- [Exercise requirements] Beneath this instruction is a block of data; output from it exactly the lines that run from the one containing "Screen dimensions: 1265x762" through the one containing "Select the Weight Range column header", inclusive.

Dataset records:
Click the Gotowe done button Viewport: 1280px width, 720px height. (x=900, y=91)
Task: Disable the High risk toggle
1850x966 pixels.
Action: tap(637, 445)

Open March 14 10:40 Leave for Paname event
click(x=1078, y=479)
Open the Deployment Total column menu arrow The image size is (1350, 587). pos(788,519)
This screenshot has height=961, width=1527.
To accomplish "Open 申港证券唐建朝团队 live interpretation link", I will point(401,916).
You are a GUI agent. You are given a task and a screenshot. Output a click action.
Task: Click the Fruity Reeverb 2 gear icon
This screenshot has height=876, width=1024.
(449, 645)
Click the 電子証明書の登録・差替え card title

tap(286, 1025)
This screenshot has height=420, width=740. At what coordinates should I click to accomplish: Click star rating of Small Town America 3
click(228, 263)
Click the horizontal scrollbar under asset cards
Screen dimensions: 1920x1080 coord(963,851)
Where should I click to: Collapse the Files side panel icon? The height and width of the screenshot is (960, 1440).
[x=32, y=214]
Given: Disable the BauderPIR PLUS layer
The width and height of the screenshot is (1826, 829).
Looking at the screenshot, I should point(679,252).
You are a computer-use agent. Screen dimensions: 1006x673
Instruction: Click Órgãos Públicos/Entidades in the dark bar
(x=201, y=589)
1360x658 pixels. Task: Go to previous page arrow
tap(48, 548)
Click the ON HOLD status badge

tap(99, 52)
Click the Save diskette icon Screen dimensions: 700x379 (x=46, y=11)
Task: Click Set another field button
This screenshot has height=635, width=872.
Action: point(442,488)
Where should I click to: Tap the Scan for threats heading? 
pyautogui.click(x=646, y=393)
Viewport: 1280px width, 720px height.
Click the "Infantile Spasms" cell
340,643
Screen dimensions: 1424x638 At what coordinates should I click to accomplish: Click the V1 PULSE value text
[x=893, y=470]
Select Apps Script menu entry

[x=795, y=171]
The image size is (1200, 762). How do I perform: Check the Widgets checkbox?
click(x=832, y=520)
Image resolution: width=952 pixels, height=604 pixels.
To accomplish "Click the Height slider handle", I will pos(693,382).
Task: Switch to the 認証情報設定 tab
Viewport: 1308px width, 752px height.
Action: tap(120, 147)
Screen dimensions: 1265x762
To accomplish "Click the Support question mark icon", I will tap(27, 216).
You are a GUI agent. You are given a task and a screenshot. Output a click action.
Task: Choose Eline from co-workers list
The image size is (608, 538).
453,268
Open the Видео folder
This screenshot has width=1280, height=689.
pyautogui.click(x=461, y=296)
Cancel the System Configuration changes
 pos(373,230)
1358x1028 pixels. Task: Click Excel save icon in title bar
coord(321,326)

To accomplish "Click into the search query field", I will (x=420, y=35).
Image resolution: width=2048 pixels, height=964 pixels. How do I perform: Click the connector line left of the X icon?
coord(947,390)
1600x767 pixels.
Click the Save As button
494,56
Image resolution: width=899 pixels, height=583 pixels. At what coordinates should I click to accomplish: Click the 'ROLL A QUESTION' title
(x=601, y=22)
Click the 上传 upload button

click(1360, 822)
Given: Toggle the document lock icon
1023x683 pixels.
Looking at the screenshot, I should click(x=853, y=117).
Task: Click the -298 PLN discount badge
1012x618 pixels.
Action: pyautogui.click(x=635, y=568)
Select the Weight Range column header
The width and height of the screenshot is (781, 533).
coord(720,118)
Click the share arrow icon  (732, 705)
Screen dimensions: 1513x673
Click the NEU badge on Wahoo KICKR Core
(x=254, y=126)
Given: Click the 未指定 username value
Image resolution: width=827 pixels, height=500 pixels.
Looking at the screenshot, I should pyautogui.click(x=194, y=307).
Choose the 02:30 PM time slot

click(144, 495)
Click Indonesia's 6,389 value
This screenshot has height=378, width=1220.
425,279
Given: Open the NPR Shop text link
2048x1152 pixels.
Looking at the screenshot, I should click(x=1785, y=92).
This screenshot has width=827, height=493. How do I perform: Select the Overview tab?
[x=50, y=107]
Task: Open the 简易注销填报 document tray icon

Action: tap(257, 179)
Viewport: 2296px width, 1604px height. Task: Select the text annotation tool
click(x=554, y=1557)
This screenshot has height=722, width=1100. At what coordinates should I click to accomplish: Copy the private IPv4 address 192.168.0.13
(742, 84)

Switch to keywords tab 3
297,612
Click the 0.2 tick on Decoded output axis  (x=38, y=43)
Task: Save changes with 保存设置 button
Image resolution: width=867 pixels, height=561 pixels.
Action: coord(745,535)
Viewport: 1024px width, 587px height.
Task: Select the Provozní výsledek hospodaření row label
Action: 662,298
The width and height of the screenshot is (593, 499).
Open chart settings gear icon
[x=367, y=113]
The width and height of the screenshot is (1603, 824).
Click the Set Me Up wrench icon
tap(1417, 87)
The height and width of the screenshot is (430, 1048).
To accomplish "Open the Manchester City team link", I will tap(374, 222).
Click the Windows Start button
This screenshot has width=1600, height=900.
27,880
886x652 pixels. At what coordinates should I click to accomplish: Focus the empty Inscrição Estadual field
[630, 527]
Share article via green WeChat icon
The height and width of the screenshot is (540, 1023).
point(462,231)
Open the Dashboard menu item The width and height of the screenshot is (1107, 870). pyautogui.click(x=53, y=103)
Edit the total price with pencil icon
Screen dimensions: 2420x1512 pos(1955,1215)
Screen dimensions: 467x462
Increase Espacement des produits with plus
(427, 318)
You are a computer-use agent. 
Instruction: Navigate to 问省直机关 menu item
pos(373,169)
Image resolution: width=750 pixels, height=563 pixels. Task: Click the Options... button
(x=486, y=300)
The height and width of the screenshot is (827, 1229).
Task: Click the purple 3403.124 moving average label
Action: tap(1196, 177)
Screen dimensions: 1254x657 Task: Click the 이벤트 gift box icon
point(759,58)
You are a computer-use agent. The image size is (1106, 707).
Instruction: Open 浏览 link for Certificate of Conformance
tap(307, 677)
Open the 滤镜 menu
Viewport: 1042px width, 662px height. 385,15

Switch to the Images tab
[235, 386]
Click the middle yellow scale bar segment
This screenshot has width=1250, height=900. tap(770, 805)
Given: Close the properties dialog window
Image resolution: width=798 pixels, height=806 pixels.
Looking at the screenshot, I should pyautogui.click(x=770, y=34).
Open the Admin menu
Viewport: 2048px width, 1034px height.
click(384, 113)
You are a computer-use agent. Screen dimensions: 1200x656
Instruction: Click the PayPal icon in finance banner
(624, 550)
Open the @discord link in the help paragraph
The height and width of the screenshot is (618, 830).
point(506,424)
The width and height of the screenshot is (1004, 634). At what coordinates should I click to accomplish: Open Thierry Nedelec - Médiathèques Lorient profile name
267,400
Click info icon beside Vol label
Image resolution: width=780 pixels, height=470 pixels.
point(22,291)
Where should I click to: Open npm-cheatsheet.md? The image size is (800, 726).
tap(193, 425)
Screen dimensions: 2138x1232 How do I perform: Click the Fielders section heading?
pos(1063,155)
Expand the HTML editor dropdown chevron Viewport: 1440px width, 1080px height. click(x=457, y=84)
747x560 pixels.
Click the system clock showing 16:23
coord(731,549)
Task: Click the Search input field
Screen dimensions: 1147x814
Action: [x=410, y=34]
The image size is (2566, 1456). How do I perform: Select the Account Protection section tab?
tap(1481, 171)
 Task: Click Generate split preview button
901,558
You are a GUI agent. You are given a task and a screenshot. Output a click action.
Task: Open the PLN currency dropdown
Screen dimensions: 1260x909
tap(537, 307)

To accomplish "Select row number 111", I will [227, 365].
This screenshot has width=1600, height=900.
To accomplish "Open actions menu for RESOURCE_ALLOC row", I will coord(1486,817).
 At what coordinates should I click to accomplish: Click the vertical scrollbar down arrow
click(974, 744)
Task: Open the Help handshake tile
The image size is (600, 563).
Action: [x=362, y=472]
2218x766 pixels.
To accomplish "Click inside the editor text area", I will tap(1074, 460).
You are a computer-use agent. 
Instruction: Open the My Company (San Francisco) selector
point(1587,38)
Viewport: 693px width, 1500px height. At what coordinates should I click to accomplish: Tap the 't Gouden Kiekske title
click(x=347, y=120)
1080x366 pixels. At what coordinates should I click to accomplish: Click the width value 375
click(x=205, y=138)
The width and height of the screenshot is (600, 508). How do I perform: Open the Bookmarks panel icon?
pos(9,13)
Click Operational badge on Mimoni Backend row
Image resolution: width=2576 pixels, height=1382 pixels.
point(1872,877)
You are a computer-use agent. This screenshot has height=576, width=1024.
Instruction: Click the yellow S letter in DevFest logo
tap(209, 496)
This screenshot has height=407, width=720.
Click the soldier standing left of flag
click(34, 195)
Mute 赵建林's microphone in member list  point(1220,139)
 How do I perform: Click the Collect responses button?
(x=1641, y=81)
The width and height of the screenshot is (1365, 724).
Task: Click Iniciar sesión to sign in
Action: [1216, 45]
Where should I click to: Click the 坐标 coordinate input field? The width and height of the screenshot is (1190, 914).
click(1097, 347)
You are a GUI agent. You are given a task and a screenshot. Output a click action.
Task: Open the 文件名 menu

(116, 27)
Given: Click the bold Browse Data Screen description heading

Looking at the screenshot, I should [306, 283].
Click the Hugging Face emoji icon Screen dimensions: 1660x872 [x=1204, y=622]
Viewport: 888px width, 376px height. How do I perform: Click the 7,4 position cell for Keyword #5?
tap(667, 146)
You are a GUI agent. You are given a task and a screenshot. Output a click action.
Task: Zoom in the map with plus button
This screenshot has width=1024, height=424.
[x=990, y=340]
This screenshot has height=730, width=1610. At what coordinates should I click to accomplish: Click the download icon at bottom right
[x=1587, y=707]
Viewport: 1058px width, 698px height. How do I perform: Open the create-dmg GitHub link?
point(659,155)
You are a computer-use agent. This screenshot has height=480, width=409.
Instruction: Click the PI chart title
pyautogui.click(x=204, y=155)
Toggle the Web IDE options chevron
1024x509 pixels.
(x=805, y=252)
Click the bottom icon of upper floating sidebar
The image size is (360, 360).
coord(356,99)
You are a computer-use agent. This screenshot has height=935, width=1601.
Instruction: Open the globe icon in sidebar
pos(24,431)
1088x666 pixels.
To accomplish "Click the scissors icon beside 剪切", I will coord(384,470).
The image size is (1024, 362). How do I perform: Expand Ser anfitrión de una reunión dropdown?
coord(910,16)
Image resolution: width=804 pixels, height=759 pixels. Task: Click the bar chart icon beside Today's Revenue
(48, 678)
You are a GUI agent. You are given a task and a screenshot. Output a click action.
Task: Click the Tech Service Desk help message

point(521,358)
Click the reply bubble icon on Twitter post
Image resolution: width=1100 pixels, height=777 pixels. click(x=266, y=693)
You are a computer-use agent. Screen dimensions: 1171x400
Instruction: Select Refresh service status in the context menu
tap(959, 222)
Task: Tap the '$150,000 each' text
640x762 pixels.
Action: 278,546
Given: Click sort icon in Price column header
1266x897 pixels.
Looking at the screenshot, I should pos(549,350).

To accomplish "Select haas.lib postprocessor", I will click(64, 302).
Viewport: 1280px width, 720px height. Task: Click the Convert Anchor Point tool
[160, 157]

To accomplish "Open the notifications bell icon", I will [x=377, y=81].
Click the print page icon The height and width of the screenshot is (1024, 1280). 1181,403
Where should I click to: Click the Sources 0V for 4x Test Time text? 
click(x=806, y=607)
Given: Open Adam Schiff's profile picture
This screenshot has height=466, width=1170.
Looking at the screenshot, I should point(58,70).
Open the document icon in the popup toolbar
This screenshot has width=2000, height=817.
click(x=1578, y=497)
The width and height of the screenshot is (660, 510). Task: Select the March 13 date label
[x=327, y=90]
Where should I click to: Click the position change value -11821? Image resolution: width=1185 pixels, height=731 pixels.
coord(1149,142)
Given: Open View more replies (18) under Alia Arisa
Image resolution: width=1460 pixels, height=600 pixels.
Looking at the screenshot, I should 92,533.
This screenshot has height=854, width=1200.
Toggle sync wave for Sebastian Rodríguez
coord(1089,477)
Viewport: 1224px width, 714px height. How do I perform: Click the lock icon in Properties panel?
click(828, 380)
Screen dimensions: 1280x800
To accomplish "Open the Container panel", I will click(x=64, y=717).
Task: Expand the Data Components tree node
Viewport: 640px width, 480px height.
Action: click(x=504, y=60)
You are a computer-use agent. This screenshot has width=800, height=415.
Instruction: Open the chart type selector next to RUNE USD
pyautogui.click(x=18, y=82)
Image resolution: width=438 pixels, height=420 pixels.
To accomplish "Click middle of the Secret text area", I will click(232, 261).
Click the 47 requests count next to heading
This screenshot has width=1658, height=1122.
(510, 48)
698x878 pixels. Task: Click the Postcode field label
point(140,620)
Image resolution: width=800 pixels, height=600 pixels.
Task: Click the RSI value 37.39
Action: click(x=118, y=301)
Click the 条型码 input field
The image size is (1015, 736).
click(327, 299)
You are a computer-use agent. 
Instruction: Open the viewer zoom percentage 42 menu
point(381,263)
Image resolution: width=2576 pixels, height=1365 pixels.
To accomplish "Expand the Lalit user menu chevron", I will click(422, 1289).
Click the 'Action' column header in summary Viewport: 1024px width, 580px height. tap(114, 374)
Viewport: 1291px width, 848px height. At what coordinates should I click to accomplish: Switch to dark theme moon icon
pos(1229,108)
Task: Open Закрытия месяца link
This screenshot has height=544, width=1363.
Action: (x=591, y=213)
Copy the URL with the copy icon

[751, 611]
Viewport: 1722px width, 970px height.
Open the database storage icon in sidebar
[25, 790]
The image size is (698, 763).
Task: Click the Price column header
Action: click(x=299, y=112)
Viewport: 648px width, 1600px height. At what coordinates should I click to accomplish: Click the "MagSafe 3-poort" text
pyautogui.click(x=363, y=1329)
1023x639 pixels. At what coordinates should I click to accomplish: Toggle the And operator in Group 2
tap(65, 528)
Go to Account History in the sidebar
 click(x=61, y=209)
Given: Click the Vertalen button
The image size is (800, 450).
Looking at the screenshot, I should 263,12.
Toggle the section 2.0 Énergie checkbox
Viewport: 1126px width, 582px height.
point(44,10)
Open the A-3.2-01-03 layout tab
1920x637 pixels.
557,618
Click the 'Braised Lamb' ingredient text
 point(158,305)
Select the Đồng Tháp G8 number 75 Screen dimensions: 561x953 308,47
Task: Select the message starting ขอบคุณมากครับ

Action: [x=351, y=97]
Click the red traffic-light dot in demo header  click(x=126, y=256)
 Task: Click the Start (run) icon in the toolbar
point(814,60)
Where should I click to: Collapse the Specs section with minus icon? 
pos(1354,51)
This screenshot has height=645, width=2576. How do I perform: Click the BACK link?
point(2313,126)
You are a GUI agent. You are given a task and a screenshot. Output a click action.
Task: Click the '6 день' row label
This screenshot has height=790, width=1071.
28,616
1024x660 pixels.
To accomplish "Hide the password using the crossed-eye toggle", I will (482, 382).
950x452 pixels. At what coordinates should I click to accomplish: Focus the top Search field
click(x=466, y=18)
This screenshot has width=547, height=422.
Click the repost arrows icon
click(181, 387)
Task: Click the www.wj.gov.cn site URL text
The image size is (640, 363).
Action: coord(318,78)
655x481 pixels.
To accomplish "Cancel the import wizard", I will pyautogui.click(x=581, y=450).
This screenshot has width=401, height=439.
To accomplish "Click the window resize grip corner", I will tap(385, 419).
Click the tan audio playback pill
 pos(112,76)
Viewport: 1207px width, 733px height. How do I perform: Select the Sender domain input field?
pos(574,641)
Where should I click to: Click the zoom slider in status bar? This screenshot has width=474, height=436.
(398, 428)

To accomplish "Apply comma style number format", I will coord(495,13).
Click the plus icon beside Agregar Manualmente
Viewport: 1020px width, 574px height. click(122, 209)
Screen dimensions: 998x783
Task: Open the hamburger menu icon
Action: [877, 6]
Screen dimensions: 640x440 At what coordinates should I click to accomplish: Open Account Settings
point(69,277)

- [Solution to the problem]
Screen dimensions: 1265x762
To accomplish "Click the Support question mark icon", I will tap(27, 216).
You are a GUI agent. You are given a task and a screenshot. Output a click action.
Task: Choose Eline from co-workers list
The image size is (608, 538).
453,268
Open the Видео folder
This screenshot has width=1280, height=689.
pyautogui.click(x=461, y=296)
Cancel the System Configuration changes
 pos(373,230)
1358x1028 pixels. Task: Click Excel save icon in title bar
coord(321,326)

To accomplish "Click into the search query field", I will (x=420, y=35).
Image resolution: width=2048 pixels, height=964 pixels. How do I perform: Click the connector line left of the X icon?
coord(947,390)
1600x767 pixels.
Click the Save As button
494,56
Image resolution: width=899 pixels, height=583 pixels. At what coordinates should I click to accomplish: Click the 'ROLL A QUESTION' title
(x=601, y=22)
Click the 上传 upload button

click(1360, 822)
Given: Toggle the document lock icon
1023x683 pixels.
Looking at the screenshot, I should click(x=853, y=117).
Task: Click the -298 PLN discount badge
1012x618 pixels.
Action: pyautogui.click(x=635, y=568)
Select the Weight Range column header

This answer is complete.